Teachers also received concessions in that a significant proportion of the supervision and substitution payments, which are to go under the deal, will be restored in two tranches in 2017 and 2018. Lower-paid civil servants who also campaigned against the Croke Park II deal have also secured changes to proposed alterations to flexitime working, the provision of overtime and redeployment arrangements.

The key questions for the Government now are how much the revised Croke Park II proposals will generate in savings and whether they will be accepted by union members in forthcoming ballots.

The Government appeared to wobble last weekend when Minister of State Brian Hayes suggested it could receive less in savings than the €300 million this year which had been its bottom line.

Minister for Public Expenditure and Reform Brendan Howlin said he was confident the €300 million target would be met. However, we will probably have to take his word for it for the present.

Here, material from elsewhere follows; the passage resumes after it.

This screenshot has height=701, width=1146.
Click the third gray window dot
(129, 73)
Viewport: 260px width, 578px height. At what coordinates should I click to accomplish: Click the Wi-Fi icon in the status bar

There are no costings published as yet on the proposed measures, although the Minister indicated these could emerge in time in answers to parliamentary questions.

Howlin was also counting no chickens with regards to whether the proposals would be accepted and was careful to point out that union ballots still have to be undertaken.

However, while there will still undoubtedly be those who are against the proposals, there does not seem to be the same groundswell of opposition as there was to the original Croke Park II deal.

It is also difficult to see the same coalition of unions emerging in a united campaign against the revised proposals.

More stable
Ironically for the Government, the revised proposals have the potential, if accepted, to be more stable than the rejected deal.

If several hundred members of Siptu had accepted the Croke Park II agreement last month and the public service committee of Ictu had pushed it through using its electoral college system of voting, the likelihood now is that there would be a significant split in the trade union movement and the Government would be facing trench warfare with nurses and other groups.

Neither development seems likely this time around.